A group of guys drinking in a bar. This is not the lifestyle that supports health and wellness

Whenever I'd get into trouble with "friends" growing up, my dad used to tell me, "If you hang in the barber shop long enough, you're bound to get a haircut." It used to drive me crazy. "What do you mean?!" It didn't click until I started taking health and fitness seriously. That is why the final and maybe must important tier to this approach is adopting healthy lifestyle choices. These choices can significantly impact your overall well-being and make or break your ability to achieve your goals.


Consider the following strategies:

  1. Prioritize sleep: Aim for seven to eight hours of quality sleep each night. A good night's sleep is crucial for recovery, hormone regulation, and overall health. Sleep deficiency is linked to many chronic health problems, including heart disease, kidney disease, high blood pressure, diabetes, stroke, obesity, and depression. Also, we often use exercise as a means to cause micro stress to our connective tissues, muscles and joints in order for them to adapt and rebuild stronger. Without adequate sleep, the body's inflammatory response time may be increased and leave you unprepared to continue with your exercise routine. Turn all electronic devices off an hour before you want to fall sleep, and create a night time routine. (i.e. Shower, brush your teeth, do some stretches, write in a journal).

  2. Manage stress: Chronic stress can hinder progress towards your goals. Remember, exercise cannot be your only method for reducing stress! Find and plan moments throughout your day that are aimed at reducing your stress. Put the phone down and try meditation, deep breathing exercises, yoga, or just a walk outside. It's important to find what works for you!

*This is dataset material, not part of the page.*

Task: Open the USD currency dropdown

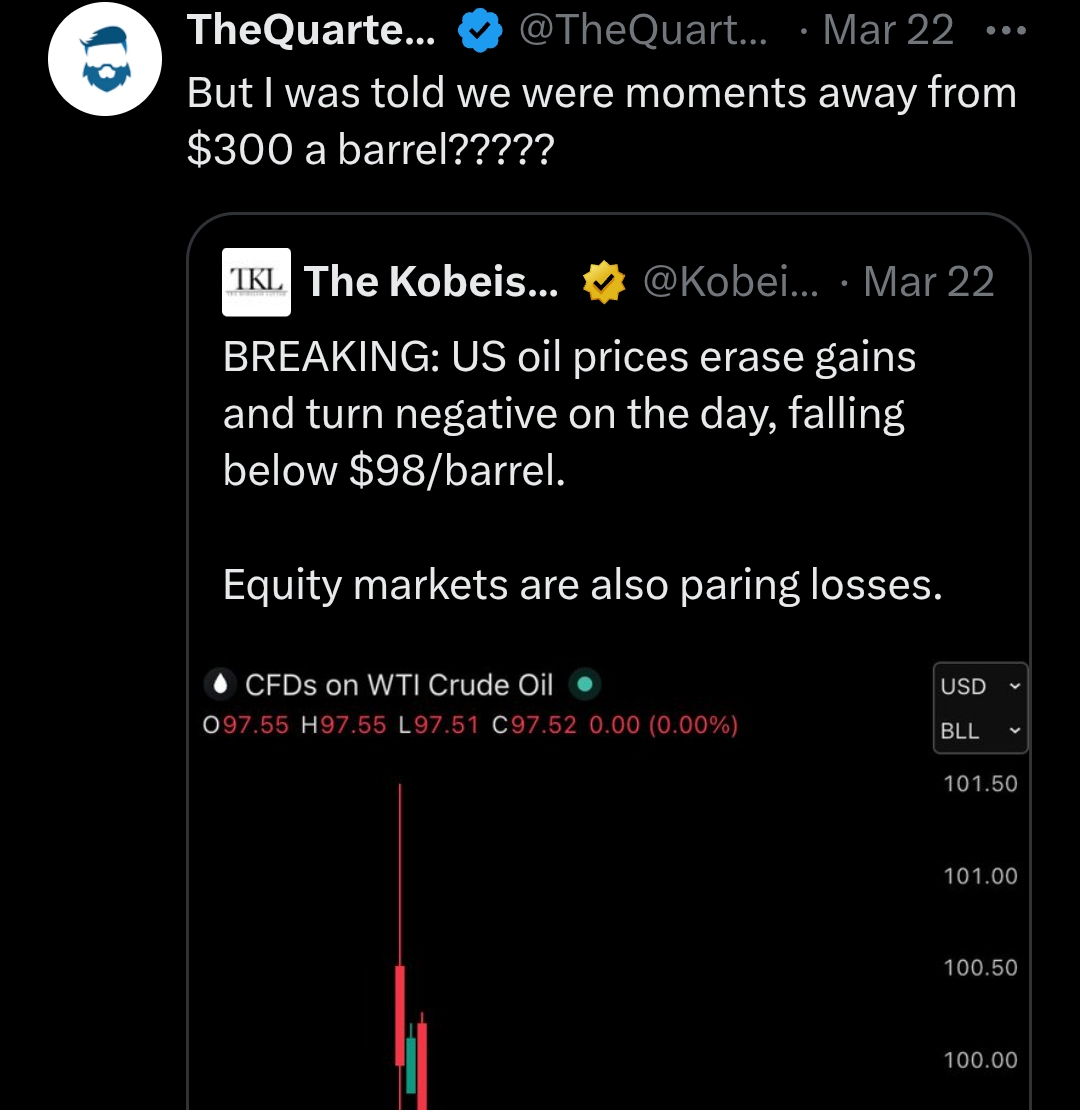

  3. Stay consistent: Consistency extends beyond exercise and nutrition. Make sure to consistently implement positive lifestyle habits such as managing stress, prioritizing self-care, and maintaining a balanced work-life routine. Without consistency, it is a not a lifestyle. Build a solid foundation, and your good habits will stick.

  4. Seek support: Surround yourself with a supportive community or enlist the help of professionals, such as personal trainers, registered dietitians and/or therapists who can provide guidance and accountability.


By adopting this three-tiered approach of exercise, nutrition, and lifestyle choices, you can optimize your efforts and achieve the results you desire. Remember, it's not just about quick fixes but rather a commitment to long-term health and well-being. It's a lifestyle we are trying to create. It cannot be bought. You have to want it, work hard at it and live it.

Note: This blog post provides general tips and suggestions. For personalized advice, please consult with a healthcare professional or nutrition expert.